→ EXERCISE REQUIREMENTS
Please restate the records that follow exactly, skipping their images.

Data extracted from a collection:
>>

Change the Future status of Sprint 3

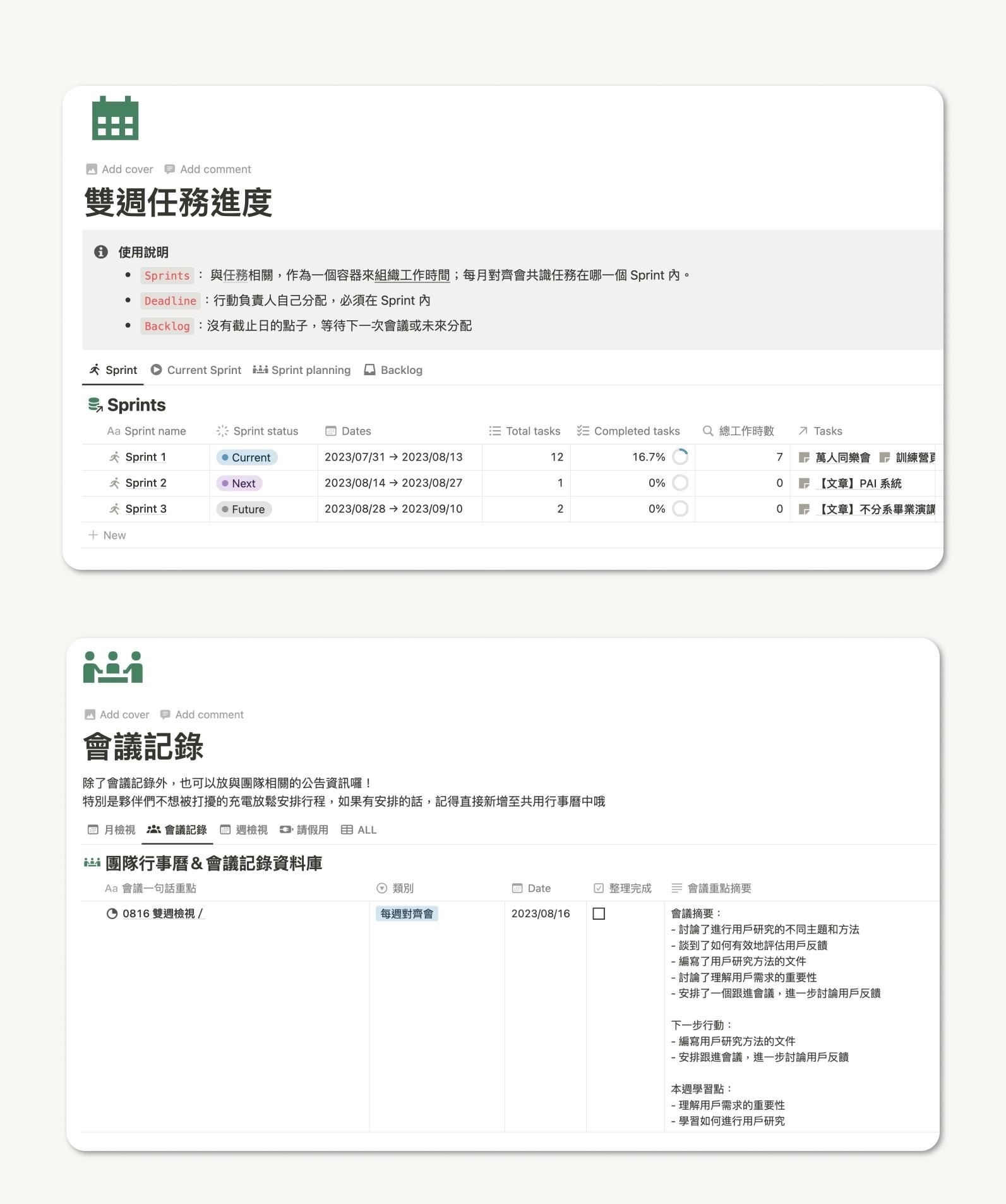[244, 509]
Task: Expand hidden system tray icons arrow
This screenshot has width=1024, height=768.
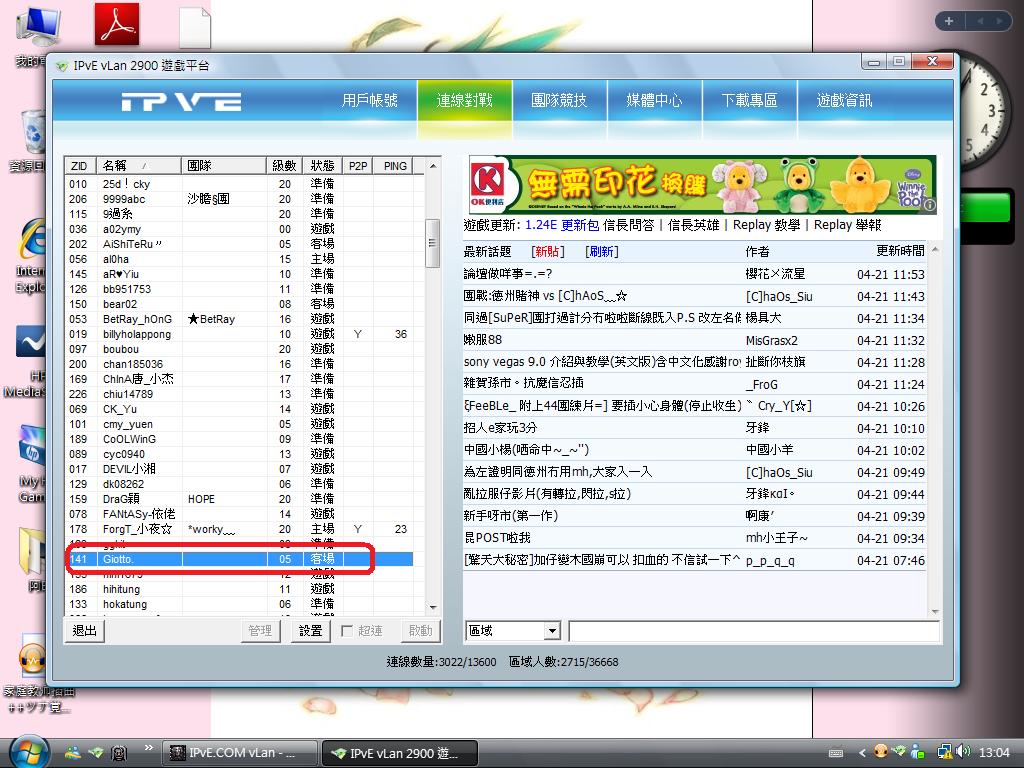Action: 861,753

<<

→ EXERCISE RESPONSE
Change the Future status of Sprint 3

[244, 509]
Task: Expand hidden system tray icons arrow
This screenshot has width=1024, height=768.
Action: 861,753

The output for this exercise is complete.